Il est des morceaux qui ne se contentent pas d’être écoutés ; ils se ressentent comme une respiration nécessaire. Avec son nouveau single « Show Me the Way », Jilliyeah nous livre un manifeste pop-blues d’une sincérité désarmante. Plus qu’une chanson, c’est le récit d’une métamorphose.
Tout bascule en 2022. Alors que l’équipe créative taïwanaise qu’elle côtoie décroche un Grammy, Jilliyeah ressent un vertige : celui des possibles. Elle choisit alors l’exil volontaire, s’envolant seule pour New York. Entre les gratte-ciels et le doute, elle a dû réapprendre à s’écouter. « Ce titre parle du chemin pour se retrouver soi-même », confie-t-elle. De cette solitude new-yorkaise est née une résilience qui innerve chaque note de piano.
La force organique du morceau réside pourtant dans un contraste saisissant : la rencontre avec Maituo, prodige de la guitare de 10 ans repéré sur Instagram. Là où l’on attendrait une démonstration technique, on découvre un dialogue d’âmes. La voix mature de Jilliyeah et les cordes vibrantes de l’enfant ne font qu’un. L’expérience rencontre l’instinct pur, prouvant que l’émotion n’a pas d’âge.

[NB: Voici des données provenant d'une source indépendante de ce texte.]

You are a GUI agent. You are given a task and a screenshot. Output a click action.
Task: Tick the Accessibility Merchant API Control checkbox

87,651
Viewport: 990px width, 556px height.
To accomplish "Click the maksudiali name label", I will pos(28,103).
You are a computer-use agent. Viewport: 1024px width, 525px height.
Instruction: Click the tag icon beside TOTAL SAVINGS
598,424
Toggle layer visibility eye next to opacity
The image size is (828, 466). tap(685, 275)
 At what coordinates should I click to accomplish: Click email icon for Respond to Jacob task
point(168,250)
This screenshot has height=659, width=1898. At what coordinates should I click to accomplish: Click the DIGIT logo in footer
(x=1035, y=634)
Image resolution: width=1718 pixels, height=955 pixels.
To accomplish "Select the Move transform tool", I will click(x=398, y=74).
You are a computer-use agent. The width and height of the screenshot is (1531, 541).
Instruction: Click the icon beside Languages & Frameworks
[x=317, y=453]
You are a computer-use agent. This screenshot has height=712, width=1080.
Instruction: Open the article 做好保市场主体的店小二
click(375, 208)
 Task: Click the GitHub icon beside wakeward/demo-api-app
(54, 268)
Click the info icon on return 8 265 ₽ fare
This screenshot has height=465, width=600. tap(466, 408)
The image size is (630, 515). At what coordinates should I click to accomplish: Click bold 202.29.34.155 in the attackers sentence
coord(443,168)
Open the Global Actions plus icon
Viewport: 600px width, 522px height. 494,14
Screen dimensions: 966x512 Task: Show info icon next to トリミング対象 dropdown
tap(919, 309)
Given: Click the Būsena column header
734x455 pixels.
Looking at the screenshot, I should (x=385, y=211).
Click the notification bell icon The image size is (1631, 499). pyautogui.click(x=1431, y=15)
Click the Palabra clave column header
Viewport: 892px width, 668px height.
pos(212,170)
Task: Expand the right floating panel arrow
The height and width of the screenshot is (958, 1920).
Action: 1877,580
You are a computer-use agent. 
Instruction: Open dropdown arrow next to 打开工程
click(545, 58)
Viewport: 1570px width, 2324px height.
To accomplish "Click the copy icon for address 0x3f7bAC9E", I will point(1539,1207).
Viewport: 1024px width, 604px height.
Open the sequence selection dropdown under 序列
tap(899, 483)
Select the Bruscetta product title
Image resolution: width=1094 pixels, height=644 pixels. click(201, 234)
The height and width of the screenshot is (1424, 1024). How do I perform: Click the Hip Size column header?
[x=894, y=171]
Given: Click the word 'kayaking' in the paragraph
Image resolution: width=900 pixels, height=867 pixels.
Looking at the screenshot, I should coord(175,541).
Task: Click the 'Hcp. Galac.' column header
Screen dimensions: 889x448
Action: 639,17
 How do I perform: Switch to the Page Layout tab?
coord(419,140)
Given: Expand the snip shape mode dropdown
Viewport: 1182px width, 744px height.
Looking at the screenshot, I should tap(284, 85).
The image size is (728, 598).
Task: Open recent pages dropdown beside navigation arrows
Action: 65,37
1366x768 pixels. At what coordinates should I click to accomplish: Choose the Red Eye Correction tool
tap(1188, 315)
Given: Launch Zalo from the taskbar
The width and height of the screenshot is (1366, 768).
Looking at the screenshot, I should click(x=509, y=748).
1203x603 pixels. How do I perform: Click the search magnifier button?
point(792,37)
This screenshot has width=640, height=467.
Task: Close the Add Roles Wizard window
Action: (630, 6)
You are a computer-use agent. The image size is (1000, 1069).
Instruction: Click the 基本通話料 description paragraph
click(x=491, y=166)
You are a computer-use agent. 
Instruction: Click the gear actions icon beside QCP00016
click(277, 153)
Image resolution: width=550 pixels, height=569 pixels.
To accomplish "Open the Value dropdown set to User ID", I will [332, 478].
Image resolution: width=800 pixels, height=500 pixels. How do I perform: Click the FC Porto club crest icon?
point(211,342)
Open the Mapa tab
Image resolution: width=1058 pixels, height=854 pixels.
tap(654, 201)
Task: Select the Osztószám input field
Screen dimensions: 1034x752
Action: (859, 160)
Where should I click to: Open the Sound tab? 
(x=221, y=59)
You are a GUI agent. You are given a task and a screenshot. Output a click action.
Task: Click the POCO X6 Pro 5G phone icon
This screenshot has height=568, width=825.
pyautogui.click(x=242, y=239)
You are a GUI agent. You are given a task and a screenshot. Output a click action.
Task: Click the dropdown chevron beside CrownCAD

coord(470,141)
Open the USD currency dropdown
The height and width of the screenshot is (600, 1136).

Porté par une orchestration cinématique, « Show Me the Way » évite les pièges du lisse pour privilégier le vrai. C’est une conversation entre deux générations qui parlent le même langage : celui de la liberté retrouvée. Une pépite brute qui nous rappelle que, parfois, il faut se perdre pour enfin savoir où l’on va.